For all the discussion at the start of 2023 that this year would be another tough year for equities, the market-capitalisation-weighted S&P 500 seems to have done the opposite. It is up 18% this year. And before you say that the rally has been driven only by the Magnificent Seven, that may be true but the equal-weighted S&P 500 is up 3% year-to-date.
In other words, it is hardly the mild or even deep drawdown that many analysts were forecasting at the end of 2022.
Savita Subramanian, who heads the Bank of America US equity and quant strategy team, was one of the analysts who was projecting mild caution. The S&P 500 closed last year at around 3,900, and back then, Subramanian was forecasting that the index would close at 4,000 by the end of 2023.
Oh, how times (and resilient corporate earnings) have changed all that.
Subramanian now argues we may see a "stock picker's paradise" next year, leading the S&P 500 to a 5,000 year-end target. Not only that, she believes the S&P 500 will get there without Federal Reserve rate cuts.
In this wire, I'll summarise Subramanian's thinking - and share some sectors they are watching closely.
The title of the note itself is "New highs, stock picker's paradise":
"We forecast 5000 by year-end 2024 for the S&P 500 (+10% from today). The equity risk premium could fall further, especially ex-Tech: we are past peak macro uncertainty.
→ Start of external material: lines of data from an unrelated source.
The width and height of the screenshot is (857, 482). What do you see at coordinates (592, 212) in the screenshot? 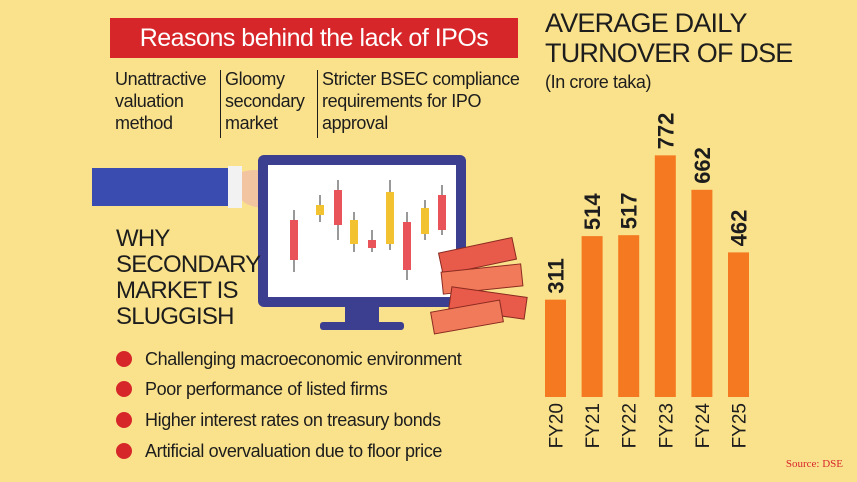
I see `value-label: 514` at bounding box center [592, 212].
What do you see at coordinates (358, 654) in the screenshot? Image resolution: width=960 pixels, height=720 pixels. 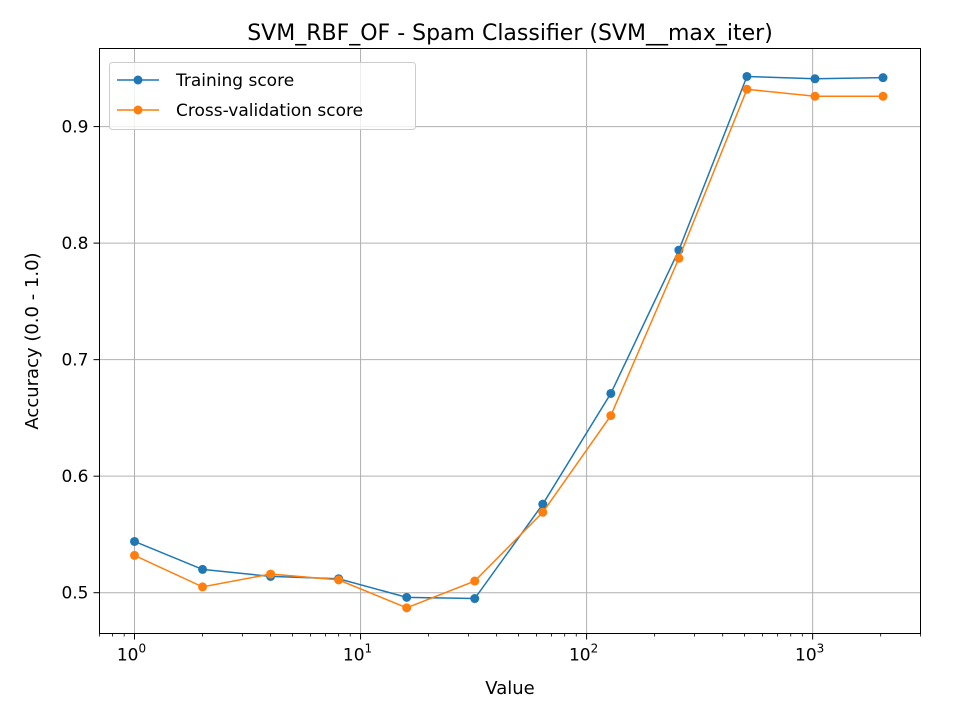 I see `x-tick-label: 10¹` at bounding box center [358, 654].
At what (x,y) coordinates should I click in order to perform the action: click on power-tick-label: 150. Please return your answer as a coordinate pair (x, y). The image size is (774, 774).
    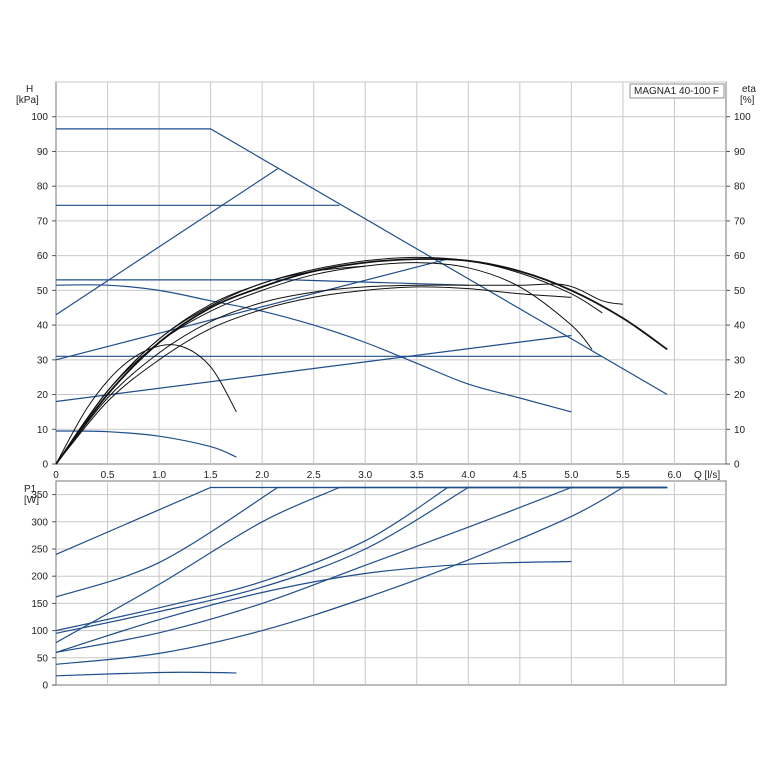
    Looking at the image, I should click on (40, 604).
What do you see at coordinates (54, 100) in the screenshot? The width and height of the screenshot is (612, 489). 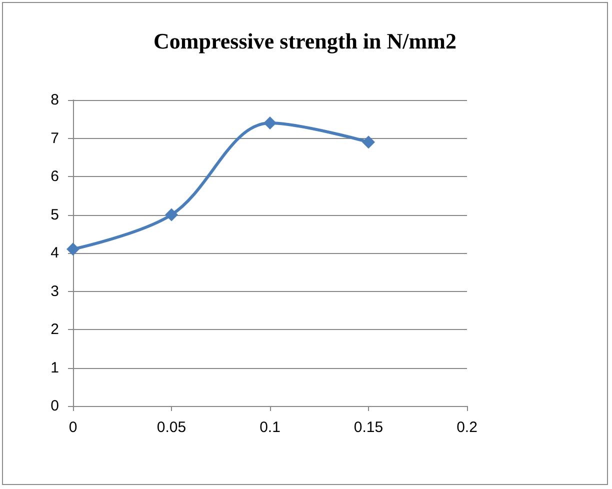 I see `y-tick-label: 8` at bounding box center [54, 100].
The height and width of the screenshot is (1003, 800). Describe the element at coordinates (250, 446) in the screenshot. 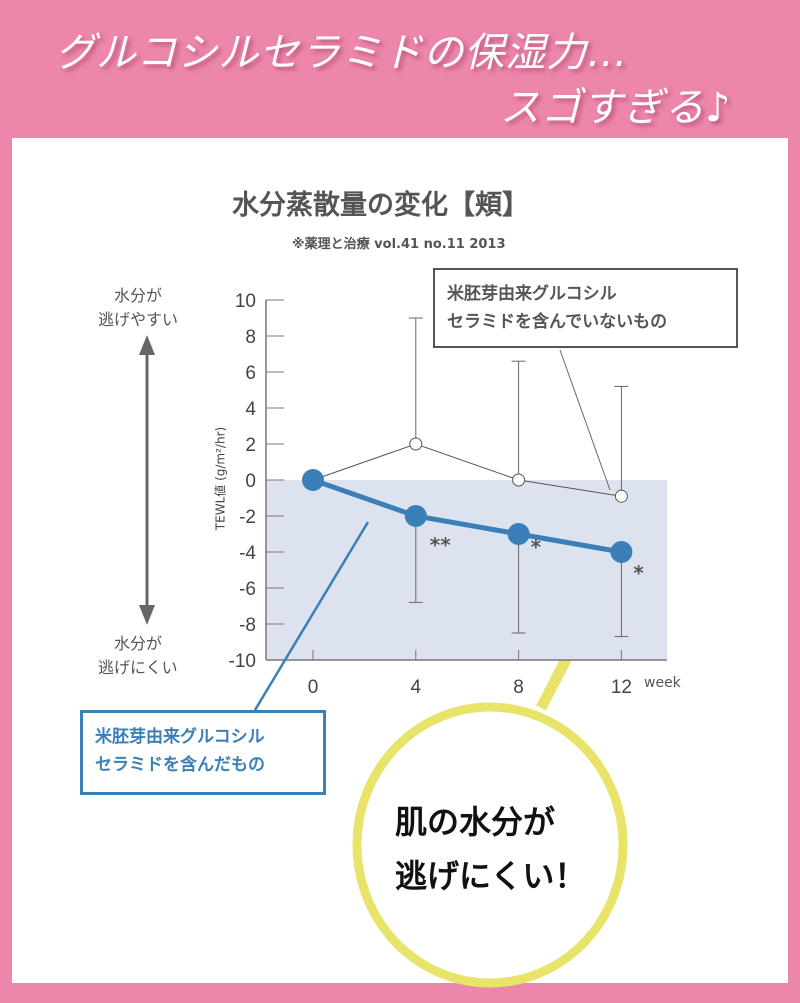

I see `y-tick-label: 2` at that location.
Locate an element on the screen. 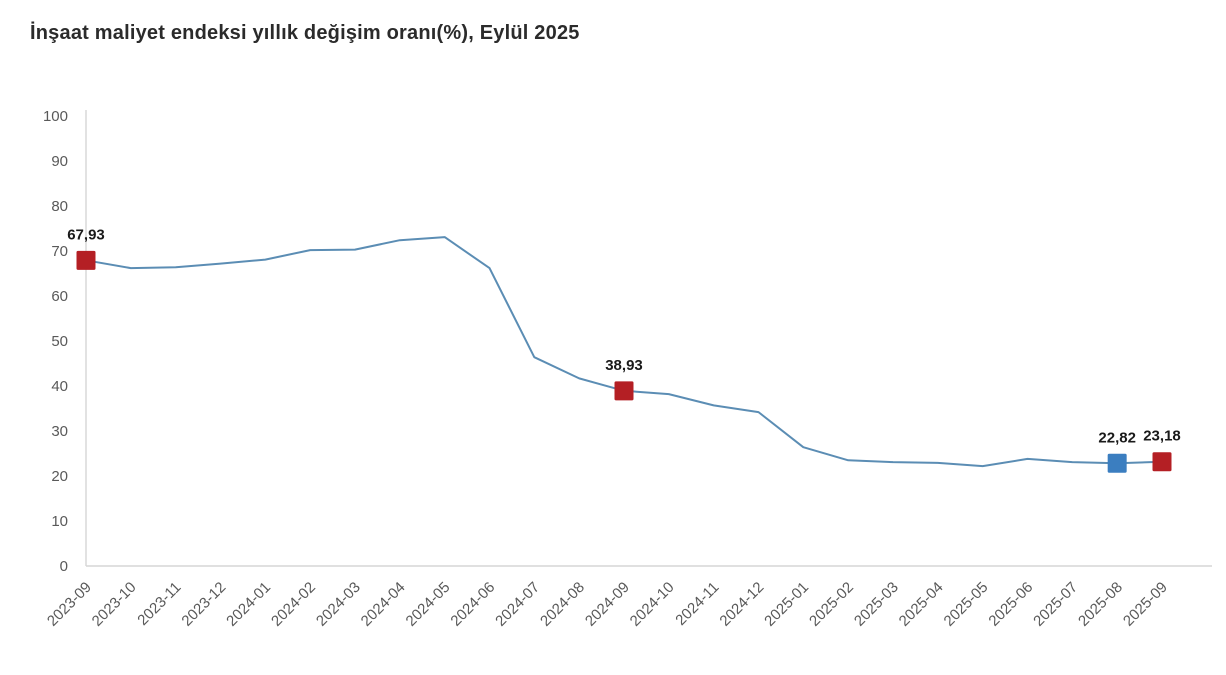 Image resolution: width=1226 pixels, height=675 pixels. x-tick-label: 2023-10 is located at coordinates (114, 604).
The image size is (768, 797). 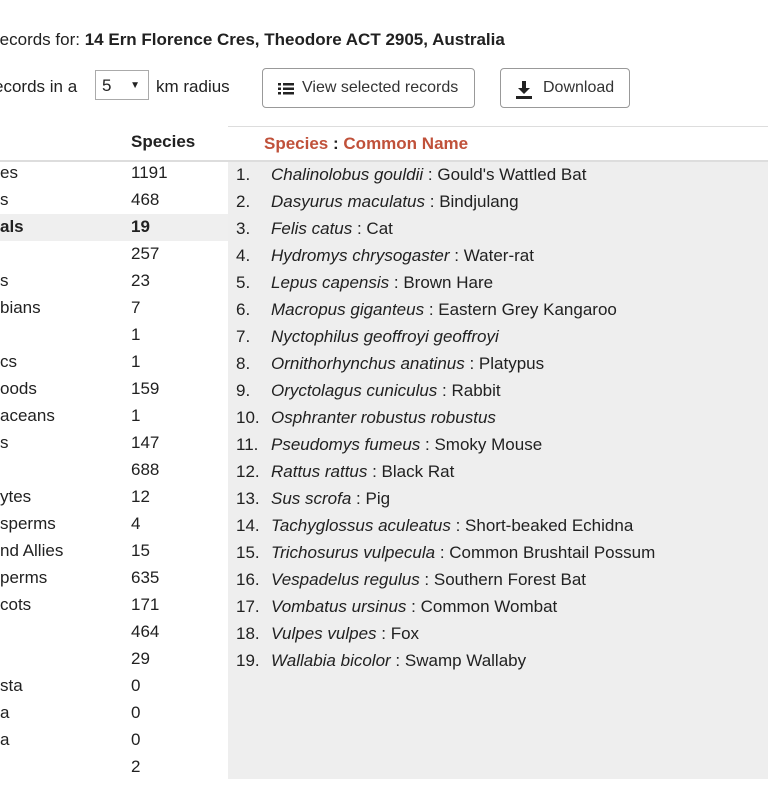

The market has absorbed significant geopolitical shocks already and the good news is we're talking about the bad news. Macro signals are muddled, but idiosyncratic alpha* increased this year. We're bullish not because we expect the Fed to cut, but because of what the Fed has accomplished."
*Idiosyncratic alpha = the return you get from doing something different (i.e. picking different stocks, doing extra research into finding the very best investment opportunities)
In a slight jab at the institutional investor crowd, Subramanian and her team argue that the largest investors are still underweight equities in a way not seen for 25 years. And when the largest investors are not buying, that's hardly a sign that a bull market is ending.
"Pension equity weights are at 25-year lows, sell-side market targets are mostly underwater, consensus long-term earnings growth for the S&P 500 is at its lows, and active funds are hugging their benchmarks," Subramanian said.
"Bull markets typically end with high conviction and euphoria - we are far from that," she added.
Within this reason are four sub-reasons that the team's analysis suggests add up to strong fundamentals among US companies.
Decelerating but not declining prices
Higher margins
Continued wage inflation has been offset by:
Efficiency gains and falling costs
The profit recession is over, and BofA says EPS can grow even as the economy slows.
Although it can be a dangerous idea, BofA says a past recession can provide clues to the situation we are going through today:
"The 1950s establishes precedent: EPS troughed six quarters before the recession and continued to grow during the recession. The normalization [sic] in goods vs. services also bodes well for earnings,' Subramanian wrote.
The only problem? 2024 is not the 1950s - and too much has fundamentally changed since then. But history tends to rhyme, right?
Despite the constant concerns around political gridlock, shutdowns, and worries about the fiscal health of the United States government, election years do tend to be good years for equities. To prove this, here are two charts from Ryan Detrick (then at LPL Research, now at Carson Financial Group) who has looked at the performance of the S&P 500 during election years.
The S&P 500 also tends to do well when a new President is elected in an election year - no matter who the President is.
Finally - and perhaps understandably given it is the Bank of America - the team argue that US exceptionalism is intact.
This reasoning is driven by the ongoing reshoring (i.e. deglobalisation or relying less on China) trend as well as the bumpy road being experienced by companies attempting to de-dollarise (i.e. detach themselves from the US Dollar as the world's reserve currency). Higher oil prices are also providing a tailwind for US-based energy companies. Lastly, they argue that the great wealth transfer from older generations to millennials has begun in the States, with an estimated US$80 trillion on the line.
The team are finding most of their opportunities in four overweight sectors. The four are:
Energy: High oil prices, inflation-protected yield, and weakening US Dollar are all tailwinds
Consumer discretionary: The Fed is done with rate hikes, housing stocks to benefit from structural shortages and relatively resilient consumers
Financials: Contagion risk has been mitigated, High-quality earnings are available for lower price (i.e. relatively inexpensive), margins helped by higher interest rates
Real Estate/REITs: Large dividend yields and too unloved to ignore - but naturally, refinancing remains the single biggest risk.
As a final supplementary note, the Bank of America economics team believe the first rate cut from the Federal Reserve will come in mid-2024, but won't rule out entirely another hike as soon as the December meeting.